> _Records for the task_

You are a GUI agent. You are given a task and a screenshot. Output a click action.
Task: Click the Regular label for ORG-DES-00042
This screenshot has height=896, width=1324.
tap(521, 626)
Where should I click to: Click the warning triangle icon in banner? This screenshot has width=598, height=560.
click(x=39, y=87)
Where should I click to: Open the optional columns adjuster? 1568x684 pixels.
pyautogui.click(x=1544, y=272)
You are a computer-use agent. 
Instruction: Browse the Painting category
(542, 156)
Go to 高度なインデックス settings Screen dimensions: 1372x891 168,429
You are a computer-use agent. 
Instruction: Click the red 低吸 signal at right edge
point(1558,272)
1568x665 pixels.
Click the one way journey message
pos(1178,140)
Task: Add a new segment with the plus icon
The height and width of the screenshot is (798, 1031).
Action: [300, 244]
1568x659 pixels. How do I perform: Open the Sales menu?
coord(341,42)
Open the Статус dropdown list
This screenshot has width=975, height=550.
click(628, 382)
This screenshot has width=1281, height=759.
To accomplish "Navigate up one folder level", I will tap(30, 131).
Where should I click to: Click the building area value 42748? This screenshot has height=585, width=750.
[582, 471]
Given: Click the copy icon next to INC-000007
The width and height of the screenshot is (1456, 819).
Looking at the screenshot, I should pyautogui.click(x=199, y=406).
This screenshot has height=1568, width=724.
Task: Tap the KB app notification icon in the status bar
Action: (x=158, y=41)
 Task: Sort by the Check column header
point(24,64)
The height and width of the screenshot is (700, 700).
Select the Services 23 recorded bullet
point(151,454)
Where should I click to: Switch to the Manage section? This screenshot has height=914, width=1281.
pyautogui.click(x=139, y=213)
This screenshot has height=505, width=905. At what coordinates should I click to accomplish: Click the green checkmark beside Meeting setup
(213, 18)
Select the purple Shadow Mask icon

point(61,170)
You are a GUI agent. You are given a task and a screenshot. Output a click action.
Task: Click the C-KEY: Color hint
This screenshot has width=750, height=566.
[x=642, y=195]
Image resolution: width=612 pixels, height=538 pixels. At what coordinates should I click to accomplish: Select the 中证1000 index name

> _Task brief_
Here the goal is to repeat each entry exactly.

> _Reply to the exercise_
You are a GUI agent. You are given a task and a screenshot. Output a click action.
Task: Click the Regular label for ORG-DES-00042
This screenshot has height=896, width=1324.
tap(521, 626)
Where should I click to: Click the warning triangle icon in banner? This screenshot has width=598, height=560.
click(x=39, y=87)
Where should I click to: Open the optional columns adjuster? 1568x684 pixels.
pyautogui.click(x=1544, y=272)
You are a computer-use agent. 
Instruction: Browse the Painting category
(542, 156)
Go to 高度なインデックス settings Screen dimensions: 1372x891 168,429
You are a computer-use agent. 
Instruction: Click the red 低吸 signal at right edge
point(1558,272)
1568x665 pixels.
Click the one way journey message
pos(1178,140)
Task: Add a new segment with the plus icon
The height and width of the screenshot is (798, 1031).
Action: [300, 244]
1568x659 pixels. How do I perform: Open the Sales menu?
coord(341,42)
Open the Статус dropdown list
This screenshot has width=975, height=550.
click(628, 382)
This screenshot has width=1281, height=759.
To accomplish "Navigate up one folder level", I will tap(30, 131).
Where should I click to: Click the building area value 42748? This screenshot has height=585, width=750.
[582, 471]
Given: Click the copy icon next to INC-000007
The width and height of the screenshot is (1456, 819).
Looking at the screenshot, I should pyautogui.click(x=199, y=406).
This screenshot has height=1568, width=724.
Task: Tap the KB app notification icon in the status bar
Action: (x=158, y=41)
 Task: Sort by the Check column header
point(24,64)
The height and width of the screenshot is (700, 700).
Select the Services 23 recorded bullet
point(151,454)
Where should I click to: Switch to the Manage section? This screenshot has height=914, width=1281.
pyautogui.click(x=139, y=213)
This screenshot has height=505, width=905. At what coordinates should I click to accomplish: Click the green checkmark beside Meeting setup
(213, 18)
Select the purple Shadow Mask icon

point(61,170)
You are a GUI agent. You are given a task and a screenshot. Output a click action.
Task: Click the C-KEY: Color hint
This screenshot has width=750, height=566.
[x=642, y=195]
Image resolution: width=612 pixels, height=538 pixels. At what coordinates should I click to accomplish: Select the 中证1000 index name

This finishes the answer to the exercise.